#### Records for this task ####

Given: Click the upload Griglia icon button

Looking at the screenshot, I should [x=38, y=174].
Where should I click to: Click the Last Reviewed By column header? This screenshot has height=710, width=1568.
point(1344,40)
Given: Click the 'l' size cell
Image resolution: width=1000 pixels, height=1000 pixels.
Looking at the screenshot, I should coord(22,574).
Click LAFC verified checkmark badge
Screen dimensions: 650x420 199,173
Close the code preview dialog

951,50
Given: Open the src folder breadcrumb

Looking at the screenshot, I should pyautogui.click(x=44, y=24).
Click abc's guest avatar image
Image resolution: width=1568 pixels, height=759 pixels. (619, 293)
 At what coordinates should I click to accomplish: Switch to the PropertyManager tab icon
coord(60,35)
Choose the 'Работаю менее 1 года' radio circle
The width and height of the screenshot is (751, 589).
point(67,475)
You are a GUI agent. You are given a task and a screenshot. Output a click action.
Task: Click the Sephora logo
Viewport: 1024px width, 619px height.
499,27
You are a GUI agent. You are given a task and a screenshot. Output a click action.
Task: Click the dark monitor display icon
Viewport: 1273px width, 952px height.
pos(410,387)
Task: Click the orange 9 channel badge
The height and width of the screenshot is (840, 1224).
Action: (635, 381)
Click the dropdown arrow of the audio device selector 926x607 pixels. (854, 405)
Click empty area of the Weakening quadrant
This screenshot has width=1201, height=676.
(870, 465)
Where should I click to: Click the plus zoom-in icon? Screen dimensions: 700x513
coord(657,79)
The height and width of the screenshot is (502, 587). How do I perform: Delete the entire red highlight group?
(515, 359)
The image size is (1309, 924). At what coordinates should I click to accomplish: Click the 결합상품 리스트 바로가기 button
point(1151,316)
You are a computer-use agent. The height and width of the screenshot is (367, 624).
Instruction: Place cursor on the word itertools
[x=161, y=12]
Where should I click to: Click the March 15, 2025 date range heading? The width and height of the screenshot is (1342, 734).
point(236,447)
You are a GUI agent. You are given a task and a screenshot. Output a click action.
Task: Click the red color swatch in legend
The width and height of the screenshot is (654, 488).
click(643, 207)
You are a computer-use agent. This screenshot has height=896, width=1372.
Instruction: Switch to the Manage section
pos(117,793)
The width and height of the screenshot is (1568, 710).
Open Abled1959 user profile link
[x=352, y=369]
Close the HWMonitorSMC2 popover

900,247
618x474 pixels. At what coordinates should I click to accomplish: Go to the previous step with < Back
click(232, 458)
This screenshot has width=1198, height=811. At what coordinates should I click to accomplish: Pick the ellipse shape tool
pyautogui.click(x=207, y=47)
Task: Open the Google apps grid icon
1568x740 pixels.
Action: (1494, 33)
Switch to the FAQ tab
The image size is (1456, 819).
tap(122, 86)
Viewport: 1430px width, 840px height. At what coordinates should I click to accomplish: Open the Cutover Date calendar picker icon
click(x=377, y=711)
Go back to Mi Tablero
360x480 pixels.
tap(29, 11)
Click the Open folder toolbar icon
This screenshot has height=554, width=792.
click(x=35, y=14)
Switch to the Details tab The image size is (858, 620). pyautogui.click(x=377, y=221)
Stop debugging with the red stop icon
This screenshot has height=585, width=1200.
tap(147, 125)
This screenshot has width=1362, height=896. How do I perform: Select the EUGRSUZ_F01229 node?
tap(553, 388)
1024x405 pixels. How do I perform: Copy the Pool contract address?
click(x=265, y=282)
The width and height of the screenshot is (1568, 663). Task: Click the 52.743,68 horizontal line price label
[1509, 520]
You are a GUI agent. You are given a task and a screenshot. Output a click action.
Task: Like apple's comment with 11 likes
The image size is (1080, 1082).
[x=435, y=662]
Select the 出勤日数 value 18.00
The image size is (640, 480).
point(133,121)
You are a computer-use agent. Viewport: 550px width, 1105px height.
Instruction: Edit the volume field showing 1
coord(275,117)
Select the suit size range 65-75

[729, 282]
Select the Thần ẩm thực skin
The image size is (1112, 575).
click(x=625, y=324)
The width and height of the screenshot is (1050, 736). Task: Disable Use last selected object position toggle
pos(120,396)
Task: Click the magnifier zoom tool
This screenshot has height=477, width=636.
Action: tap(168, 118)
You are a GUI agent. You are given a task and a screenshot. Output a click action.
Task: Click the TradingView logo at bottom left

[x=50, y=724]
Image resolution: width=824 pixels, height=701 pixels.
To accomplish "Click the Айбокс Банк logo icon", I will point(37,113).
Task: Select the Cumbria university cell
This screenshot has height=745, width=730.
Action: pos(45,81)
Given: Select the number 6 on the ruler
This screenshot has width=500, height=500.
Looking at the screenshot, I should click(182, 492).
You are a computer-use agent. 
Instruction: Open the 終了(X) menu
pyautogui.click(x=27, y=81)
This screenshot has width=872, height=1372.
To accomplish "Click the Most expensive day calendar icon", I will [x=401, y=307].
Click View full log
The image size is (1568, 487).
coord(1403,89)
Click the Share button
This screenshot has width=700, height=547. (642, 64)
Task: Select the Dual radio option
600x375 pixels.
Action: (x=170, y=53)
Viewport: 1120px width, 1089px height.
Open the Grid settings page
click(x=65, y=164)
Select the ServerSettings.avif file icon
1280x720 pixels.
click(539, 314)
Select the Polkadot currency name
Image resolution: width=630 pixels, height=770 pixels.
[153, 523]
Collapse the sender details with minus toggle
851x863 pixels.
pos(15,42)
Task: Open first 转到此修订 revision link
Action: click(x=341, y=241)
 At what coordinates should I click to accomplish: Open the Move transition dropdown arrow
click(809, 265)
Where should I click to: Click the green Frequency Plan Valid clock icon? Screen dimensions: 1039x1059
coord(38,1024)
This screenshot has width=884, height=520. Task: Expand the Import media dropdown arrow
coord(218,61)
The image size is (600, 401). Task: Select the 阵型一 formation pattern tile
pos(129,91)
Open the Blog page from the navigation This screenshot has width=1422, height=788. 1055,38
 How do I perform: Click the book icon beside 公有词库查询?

####

- _Work instructions_: Each line in the data that holds the string "cell" needs to be copied.

- _Output below_:
Given: Click the 'l' size cell
Task: Select the Cumbria university cell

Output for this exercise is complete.